Listening Out

By
Alice Willington

“O! What are you doing,
And where are you going?
……
O, Will you be staying?” (The Hobbit, JRR Tolkien)

Laughing, kindly, light-hearted, the Elves sing a question and an invitation to Bilbo. Even as he journeys towards a known destination, the Lonely Mountain, his true home (Rivendell) calls, an undercurrent which is eventually bigger and stronger than all his doings and goings.

The metaphor of the journey isn’t always helpful. In The Wild Places, Robert Macfarlane considers the road atlas and its language of destination, and the ways this has erased the landscape and terrain of the British Isles from our consciousness.  Indeed, reaching a destination can be problematic in itself:  the speaker of TS Eliot’s poem The Journey of The Magi, having found what they sought, is “no longer at ease.”

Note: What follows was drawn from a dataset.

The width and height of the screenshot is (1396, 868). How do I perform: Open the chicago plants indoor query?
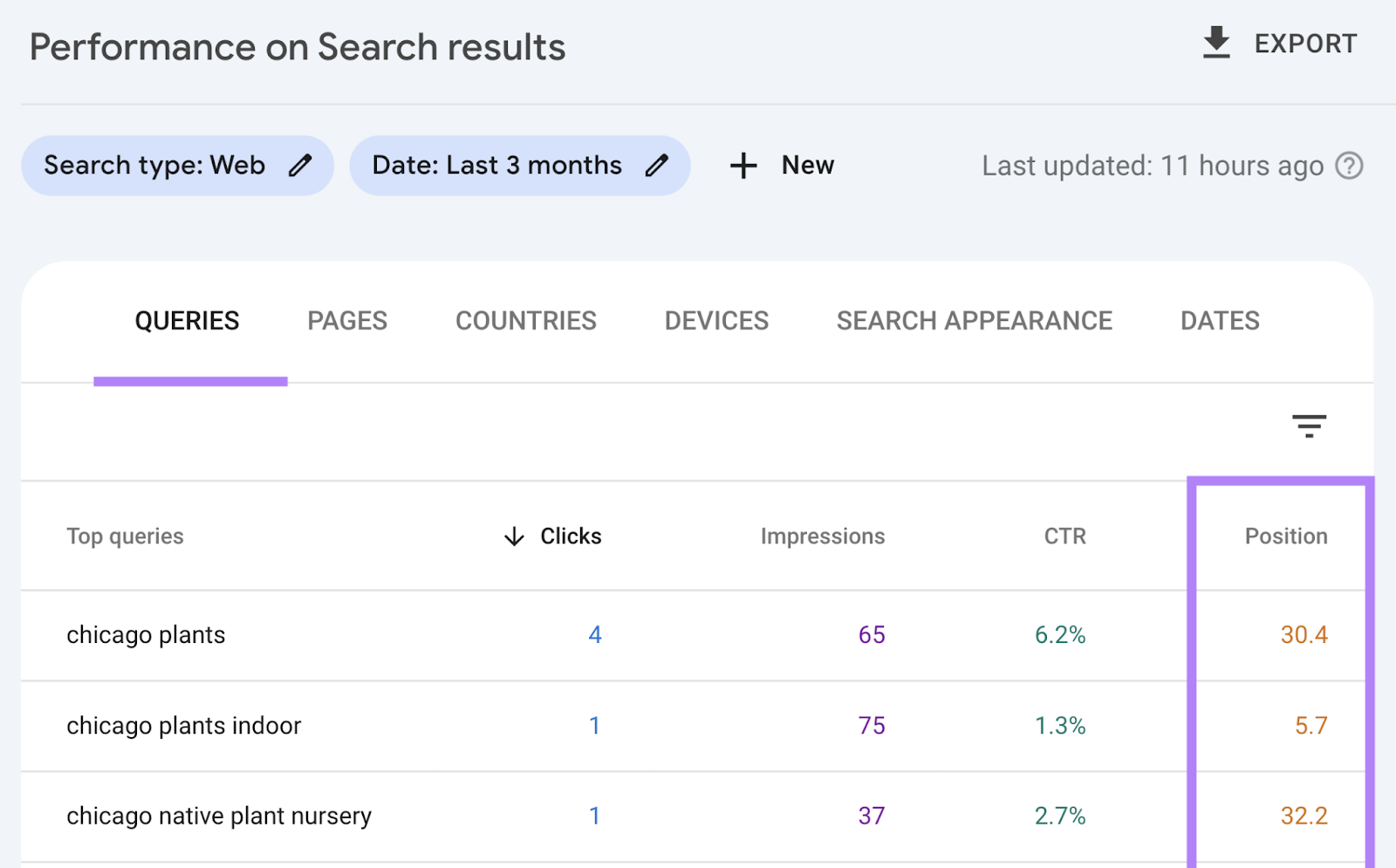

Instead. the analogy of awareness of landscape or terrain may lead to a deeper knowledge of ourselves and God. So Moses, whilst shepherding, turns aside to God’s call on the mountain of Horeb and finds his feet are on holy ground. In her 2007 collection Indwelling, the poet Gillian Allnutt explores how the Holy Spirit might manifest itself in different times and places. Paying attention to the place in which we find ourselves, and abiding in it, may open our ears to God’s voice. Thus she speaks of the Botanic Gardens here in Oxford:

“Five thousand pounds to the glorification of God
Given that a physic garden may grow within
Biding, as stone bides, in sun and rain”

Wherever we are, wherever we are journeying to, the landscape we are in is where  God might ask questions of us, invite us in and dwell with us.  But we must take off our shoes and listen, for God’s voice might be gentler, more sensitive, and sitting lighter than we might expect.